There’s a reason why you may not have heard of filmmaker and novelist Sandi Tan until this year, upon the release of her brilliant Netflix documentary “Shirkers.” In 1992, Tan and her friends Jasmine Kin Kia Ng and Sophia Siddique Harvey sought out to make an experimental, surrealistic, art house film titled “Shirkers,” with their film teacher, mentor, and friend Georges Cardona. With Cardona set to direct, the film went through increasingly bizarre obstacles, all involving Cardona, who posed as a prominent American film professional. After the film was finished, the 16mm film it was shot on vanished, along with Cardona.
Discouraged and understandably put off by her experience with Cardona, Tan largely gave up on her filmmaking pursuits. That is, until, the 16mm film rolls containing the entirety of the original 1992 feature “Shirkers,” unscathed, mysteriously resurfaced 20 years later. Tan’s documentary follows her as she reestablishes contact with her old friends and filmmaking colleagues to uncover the truth behind the missing tapes and Cardona’s disappearance.
Recently, Tan and I sat down to speak about her documentary “Shirkers,” the inspiration behind the original cult-hit-that-never-was, the documentary’s subject, and more.
I loved “Shirkers.” You capture a changing Singapore in your documentary. What effects did the landscape of Singapore have on your growing up, creatively and personally?
It was pretty darn urban. It was not bucolic. And the division of Singapore that we had is distinctly curated to be completely different from the Singapore I grew up with, which is schools that look like spaceships. and skyscrapers, and that kind of thing. So it was a deliberate attempt to do a very different thing. I was very deliberately wanting to create my own mythology of Singapore that had not been seen that had all my favorite places in them. The sleepy, suburban neighborhoods. That gate that says “my blue heaven.” For the longest time, I’ve seen that gate and I’ve wanted to put it somewhere in the movie.
And all these odd things like mannequin stores. I mean, there are so many of them, and I knew that they wouldn’t exist for much longer. I just knew. And then the topiary that ballerinas dance around in the botanic gardens? That does not exist anymore. They didn’t preserve it. We tried to pinpoint where it had been. I went back there, like, three years ago and tried to find the spot and I couldn’t find it because it’s been completely paved over. They didn’t even preserve the beloved topiaries.
What are some of your artistic inspirations as a filmmaker?
Back then, I just wanted to create my own mythology of Singapore. The world that I saw with my friends and with Georges that was completely different from what the tourist brochure or what my family or my friends saw of Singapore, which I thought was a completely depressing vision of the world. If I lived in their Singapore, I would have killed myself when I was 16. So, I had to create my own, somehow, to keep myself alive and to make it seem more heroic and more interesting. So, I was interested in movies that really created a different world. Because I remember reading interviews with Tim Burton because he grew up in Burbank or something. And just suburbia: that’s the most boring, flat kind of thing. And in movies like “Beetlejuice” and “Edward Scissorhands,” he’s doing a mythic version of his world.

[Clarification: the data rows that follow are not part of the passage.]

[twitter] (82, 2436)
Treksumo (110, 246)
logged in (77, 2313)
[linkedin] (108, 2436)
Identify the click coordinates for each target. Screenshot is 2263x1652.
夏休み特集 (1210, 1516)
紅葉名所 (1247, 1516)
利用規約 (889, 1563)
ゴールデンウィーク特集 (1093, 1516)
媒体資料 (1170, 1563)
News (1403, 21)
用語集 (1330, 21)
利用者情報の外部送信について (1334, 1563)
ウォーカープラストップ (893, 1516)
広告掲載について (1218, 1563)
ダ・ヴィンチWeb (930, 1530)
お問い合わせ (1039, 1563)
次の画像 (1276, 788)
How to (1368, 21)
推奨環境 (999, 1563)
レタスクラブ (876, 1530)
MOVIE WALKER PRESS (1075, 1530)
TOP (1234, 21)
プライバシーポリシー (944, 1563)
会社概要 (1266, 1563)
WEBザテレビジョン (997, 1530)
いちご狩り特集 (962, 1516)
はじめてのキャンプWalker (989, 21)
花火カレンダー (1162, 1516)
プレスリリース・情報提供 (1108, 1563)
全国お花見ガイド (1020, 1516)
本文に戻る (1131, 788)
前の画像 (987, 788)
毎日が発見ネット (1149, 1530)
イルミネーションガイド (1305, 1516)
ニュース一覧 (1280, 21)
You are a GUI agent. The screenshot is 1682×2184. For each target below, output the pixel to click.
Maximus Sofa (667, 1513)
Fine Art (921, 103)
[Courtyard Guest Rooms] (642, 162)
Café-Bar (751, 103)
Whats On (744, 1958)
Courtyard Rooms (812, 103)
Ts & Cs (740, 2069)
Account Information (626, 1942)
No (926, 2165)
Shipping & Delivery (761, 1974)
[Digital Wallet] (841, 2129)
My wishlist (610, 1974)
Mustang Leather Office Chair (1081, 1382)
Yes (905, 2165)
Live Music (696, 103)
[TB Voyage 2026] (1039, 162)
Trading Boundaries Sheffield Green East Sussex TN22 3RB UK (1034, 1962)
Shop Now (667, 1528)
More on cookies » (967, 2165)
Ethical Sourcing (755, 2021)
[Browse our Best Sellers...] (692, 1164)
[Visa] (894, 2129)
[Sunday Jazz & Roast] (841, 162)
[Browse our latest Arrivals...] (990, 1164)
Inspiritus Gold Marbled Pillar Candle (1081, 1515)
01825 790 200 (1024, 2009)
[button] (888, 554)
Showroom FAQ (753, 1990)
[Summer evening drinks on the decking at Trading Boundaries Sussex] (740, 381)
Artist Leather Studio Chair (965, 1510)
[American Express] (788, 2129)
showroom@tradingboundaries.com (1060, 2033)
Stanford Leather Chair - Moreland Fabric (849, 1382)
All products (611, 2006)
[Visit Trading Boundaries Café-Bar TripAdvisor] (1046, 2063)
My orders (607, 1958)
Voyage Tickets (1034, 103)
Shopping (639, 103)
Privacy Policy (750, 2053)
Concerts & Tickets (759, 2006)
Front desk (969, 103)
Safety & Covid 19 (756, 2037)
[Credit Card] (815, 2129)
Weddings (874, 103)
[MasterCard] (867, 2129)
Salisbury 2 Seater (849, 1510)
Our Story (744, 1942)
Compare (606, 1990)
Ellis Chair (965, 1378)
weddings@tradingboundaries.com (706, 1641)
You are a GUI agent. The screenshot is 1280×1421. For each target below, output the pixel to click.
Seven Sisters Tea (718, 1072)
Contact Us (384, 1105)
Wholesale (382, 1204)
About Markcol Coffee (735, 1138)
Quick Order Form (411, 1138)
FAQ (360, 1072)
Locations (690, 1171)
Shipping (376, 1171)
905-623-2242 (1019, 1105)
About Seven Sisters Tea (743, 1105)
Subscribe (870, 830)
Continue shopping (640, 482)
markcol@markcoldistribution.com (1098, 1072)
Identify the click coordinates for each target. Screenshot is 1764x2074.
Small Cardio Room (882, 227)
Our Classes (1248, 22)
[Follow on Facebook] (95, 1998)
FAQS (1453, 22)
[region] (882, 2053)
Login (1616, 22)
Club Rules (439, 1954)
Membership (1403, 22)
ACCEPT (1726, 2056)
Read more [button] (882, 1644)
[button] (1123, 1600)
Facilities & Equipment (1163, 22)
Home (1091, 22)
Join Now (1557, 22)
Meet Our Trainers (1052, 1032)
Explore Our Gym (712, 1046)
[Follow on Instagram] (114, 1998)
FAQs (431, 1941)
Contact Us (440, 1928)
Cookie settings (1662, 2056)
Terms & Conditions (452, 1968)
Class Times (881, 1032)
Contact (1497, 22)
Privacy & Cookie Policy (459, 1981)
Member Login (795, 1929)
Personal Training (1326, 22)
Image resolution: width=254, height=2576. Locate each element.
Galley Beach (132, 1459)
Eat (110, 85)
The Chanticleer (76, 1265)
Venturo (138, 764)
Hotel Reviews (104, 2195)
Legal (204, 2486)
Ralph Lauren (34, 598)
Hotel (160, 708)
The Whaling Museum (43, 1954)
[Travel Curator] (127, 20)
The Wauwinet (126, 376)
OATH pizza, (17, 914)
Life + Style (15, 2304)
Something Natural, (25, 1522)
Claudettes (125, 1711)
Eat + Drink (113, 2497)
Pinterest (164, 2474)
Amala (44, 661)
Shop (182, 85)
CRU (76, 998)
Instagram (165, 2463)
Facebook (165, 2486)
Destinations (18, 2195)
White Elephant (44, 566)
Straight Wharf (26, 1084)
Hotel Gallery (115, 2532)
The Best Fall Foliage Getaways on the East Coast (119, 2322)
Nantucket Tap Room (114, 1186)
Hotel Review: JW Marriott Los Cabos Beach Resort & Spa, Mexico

And “Heathers” did a heightened version of reality as well, and I was very interested in – back then in a community, too, in Singapore – to do kind of a heightened version of what I saw around me. So, in the original “Shirkers,” there was a lot of coded things like people in my life played roles in the main character’s life, like my grandmother and my cousin. And the mystery boy was a boy I knew. So, there’s a key to it being kind of a version of my life.
I went back to school in England, and the first film I watched after I finished “Shirkers” was Leos Carax‘s “The Lovers on the Bridge,” “Les amants du Pont-Neuf,” which is still one of the greatest films ever made. It was a financial disaster. It was made in 1991 in France, and stars [a] very young Juliette Binoche and Denis Lavant, and it’s just a non-linear, experimental love story in Paris. Very unusual and very exciting and very ambitious. So, that was the first movie I saw after “Shirkers,” and when I saw it, I was ecstatic, because I thought this movie kind of saved my life because it’s what I wanted to do. And I just shot a movie that would get me into the scene. Not the same universe, but I was gonna get somewhere within the same galaxy as this guy and this film that I admired so much. And I was obsessed with this film, so I watched it 20 times in the movie theater in England in the ensuing year.
Anyways, movies like that, for me, are eternal movies. I love also another movie that is personal seeming is Charlie Kaufman‘s “Synecdoche, New York,” which I find one of the most moving, ambitious movies ever made. Of course, another financial disaster…But I do really admire Jane Campion‘s “An Angel at My Table.”